The year seems to have begun with gusts of winds – cloud banks of air rushing past us – as we ourselves bend and twist with every sudden rush of the sky’s breathing. In front of me, coming towards me, a father and his two very young children, holding his hands, singing, for all of us to hear: We are the wind, We are the wind, We are the wind. And suddenly, as if by impulse and inspiration, both children break away from their father – and running as fast as they can, sing their newly discovered one-word chant: Wind, Wind, Wind – as they, and their coveted word, seemingly disappear, all at once, into the invisible air.

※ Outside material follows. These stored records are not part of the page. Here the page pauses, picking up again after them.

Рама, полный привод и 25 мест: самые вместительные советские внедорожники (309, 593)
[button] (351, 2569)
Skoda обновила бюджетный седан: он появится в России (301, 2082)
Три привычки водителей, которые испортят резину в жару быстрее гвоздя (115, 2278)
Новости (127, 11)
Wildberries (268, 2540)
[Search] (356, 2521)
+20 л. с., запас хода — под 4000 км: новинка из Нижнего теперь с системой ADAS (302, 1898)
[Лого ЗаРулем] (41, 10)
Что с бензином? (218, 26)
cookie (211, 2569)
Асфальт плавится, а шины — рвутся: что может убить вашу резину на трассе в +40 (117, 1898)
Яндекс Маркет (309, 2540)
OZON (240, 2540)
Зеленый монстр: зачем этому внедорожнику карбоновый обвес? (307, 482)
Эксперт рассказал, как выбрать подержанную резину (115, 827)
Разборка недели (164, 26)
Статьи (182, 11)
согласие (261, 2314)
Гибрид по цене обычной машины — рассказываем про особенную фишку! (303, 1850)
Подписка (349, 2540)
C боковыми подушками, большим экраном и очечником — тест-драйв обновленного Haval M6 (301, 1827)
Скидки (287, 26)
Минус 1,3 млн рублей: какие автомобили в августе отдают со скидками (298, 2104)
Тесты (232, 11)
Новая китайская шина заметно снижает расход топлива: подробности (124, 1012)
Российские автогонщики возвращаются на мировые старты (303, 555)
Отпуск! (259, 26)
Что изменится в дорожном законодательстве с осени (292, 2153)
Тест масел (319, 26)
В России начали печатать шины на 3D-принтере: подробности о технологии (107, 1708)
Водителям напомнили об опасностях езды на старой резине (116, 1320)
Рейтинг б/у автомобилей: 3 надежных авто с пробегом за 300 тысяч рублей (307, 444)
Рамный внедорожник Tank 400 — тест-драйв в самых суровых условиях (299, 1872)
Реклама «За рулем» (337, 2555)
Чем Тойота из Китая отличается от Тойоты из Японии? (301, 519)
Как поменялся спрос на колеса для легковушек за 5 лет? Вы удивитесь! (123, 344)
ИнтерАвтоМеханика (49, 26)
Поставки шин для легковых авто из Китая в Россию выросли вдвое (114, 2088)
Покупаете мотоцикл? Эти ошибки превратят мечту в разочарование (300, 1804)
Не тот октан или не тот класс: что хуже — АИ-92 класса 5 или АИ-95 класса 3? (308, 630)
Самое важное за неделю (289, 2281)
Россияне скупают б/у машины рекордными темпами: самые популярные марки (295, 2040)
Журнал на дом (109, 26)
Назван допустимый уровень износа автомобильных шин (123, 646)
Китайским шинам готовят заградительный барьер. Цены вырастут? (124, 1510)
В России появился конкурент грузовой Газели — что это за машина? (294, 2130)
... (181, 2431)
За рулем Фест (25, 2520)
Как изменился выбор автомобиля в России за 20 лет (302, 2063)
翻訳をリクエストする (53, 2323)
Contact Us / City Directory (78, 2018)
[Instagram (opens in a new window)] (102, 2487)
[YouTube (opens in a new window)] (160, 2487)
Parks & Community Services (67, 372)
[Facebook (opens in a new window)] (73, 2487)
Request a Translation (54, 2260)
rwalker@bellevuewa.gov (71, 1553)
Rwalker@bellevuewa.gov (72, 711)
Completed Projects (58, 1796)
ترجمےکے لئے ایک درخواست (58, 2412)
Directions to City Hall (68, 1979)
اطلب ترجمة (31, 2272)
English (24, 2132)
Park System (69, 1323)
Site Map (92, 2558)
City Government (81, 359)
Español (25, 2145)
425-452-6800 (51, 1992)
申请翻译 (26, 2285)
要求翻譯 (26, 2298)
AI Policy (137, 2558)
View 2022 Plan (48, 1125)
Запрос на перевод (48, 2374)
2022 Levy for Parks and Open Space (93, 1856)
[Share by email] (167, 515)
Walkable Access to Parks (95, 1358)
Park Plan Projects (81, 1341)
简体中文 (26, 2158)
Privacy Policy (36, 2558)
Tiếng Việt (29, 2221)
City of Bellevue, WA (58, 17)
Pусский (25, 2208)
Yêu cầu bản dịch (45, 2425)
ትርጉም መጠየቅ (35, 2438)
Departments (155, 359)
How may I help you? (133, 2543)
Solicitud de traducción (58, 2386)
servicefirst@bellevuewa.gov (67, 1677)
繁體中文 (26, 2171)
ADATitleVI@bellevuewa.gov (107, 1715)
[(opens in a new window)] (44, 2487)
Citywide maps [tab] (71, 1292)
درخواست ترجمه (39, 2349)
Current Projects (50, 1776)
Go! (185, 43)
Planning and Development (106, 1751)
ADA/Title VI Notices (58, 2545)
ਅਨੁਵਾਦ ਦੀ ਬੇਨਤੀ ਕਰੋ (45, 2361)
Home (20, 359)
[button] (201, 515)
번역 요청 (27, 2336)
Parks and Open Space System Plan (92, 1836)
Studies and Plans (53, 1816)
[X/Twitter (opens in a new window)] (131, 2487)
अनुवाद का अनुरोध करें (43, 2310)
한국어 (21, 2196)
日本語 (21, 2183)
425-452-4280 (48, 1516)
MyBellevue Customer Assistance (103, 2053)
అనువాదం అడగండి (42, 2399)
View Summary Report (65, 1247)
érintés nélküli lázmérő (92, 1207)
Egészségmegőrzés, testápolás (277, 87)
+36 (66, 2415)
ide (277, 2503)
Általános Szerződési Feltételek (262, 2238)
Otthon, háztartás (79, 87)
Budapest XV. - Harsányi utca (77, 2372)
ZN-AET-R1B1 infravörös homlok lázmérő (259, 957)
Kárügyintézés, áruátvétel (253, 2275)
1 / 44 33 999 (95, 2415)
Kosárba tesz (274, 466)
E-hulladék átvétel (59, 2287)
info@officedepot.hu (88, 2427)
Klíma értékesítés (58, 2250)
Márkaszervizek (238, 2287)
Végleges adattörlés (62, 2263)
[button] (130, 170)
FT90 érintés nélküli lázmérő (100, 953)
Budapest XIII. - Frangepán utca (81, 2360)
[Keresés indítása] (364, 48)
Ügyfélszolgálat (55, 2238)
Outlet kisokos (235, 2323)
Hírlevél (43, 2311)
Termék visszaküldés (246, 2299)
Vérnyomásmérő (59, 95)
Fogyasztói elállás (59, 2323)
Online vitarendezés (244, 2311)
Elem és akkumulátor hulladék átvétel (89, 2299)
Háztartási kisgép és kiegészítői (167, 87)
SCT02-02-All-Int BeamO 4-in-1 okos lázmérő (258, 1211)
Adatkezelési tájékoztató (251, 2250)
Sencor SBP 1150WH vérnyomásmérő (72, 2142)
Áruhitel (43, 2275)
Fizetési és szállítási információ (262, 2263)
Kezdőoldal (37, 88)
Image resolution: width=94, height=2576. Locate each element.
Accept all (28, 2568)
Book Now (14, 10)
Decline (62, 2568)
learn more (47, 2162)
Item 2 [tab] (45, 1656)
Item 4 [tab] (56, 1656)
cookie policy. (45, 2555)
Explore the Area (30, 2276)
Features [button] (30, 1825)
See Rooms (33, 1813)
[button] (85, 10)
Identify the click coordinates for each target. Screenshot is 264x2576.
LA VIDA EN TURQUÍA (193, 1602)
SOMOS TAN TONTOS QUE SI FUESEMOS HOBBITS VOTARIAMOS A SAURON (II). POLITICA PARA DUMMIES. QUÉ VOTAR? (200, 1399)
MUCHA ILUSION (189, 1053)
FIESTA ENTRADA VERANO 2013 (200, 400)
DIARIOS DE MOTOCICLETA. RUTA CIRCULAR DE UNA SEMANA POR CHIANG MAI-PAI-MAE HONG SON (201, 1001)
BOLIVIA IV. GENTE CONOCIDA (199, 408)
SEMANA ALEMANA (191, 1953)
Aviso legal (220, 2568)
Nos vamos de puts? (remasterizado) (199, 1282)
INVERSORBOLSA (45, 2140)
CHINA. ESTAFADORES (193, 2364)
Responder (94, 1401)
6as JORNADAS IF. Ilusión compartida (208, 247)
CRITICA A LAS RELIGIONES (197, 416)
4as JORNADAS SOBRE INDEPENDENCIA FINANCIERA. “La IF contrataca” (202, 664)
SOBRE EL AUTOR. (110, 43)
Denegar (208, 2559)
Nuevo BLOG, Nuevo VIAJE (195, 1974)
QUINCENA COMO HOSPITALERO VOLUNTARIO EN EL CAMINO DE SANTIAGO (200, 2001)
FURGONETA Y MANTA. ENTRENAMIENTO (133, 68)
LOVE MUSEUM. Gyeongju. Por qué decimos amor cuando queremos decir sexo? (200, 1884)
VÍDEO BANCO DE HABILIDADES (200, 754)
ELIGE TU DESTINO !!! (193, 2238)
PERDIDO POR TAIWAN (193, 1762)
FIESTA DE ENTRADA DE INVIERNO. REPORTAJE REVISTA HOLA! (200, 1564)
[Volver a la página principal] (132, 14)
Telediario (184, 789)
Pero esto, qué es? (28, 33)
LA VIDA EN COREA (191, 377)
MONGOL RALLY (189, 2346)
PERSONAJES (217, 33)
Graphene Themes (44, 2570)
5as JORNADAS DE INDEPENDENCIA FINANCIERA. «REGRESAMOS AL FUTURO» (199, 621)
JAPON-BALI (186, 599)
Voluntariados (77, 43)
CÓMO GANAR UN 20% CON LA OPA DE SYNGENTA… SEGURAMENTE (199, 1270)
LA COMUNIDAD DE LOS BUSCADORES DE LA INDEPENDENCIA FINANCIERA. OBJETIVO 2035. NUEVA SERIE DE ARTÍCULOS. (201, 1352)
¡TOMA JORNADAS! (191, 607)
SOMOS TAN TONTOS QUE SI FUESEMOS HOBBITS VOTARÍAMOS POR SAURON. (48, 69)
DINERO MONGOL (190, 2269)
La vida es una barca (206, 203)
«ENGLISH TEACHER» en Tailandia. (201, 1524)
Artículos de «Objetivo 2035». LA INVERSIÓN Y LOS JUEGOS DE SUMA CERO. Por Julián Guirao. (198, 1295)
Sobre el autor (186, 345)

I often think, when speaking and working with children in classrooms, what it means to a child to become a quality of the invisible, to become what we often can’t see outwardly, but with the eyes of our imagination we can bring to life. Perhaps play, so indigenous to childhood, is the art and act of living into and out of the invisible, making it alive so it can be felt and heard as a pulsating presence – as did Lizzette, in the 5th Grade, when she wrote:
The wind grew
colors and then
it vanished into
the eyes of the
or, embraced by the very ecstasy of playing, Johanny, in the 3rd Grade, shared:
When I am playing I feel like hugging the wind
and kissing and singing with the air, pushing the
air far away. I am very, very happy.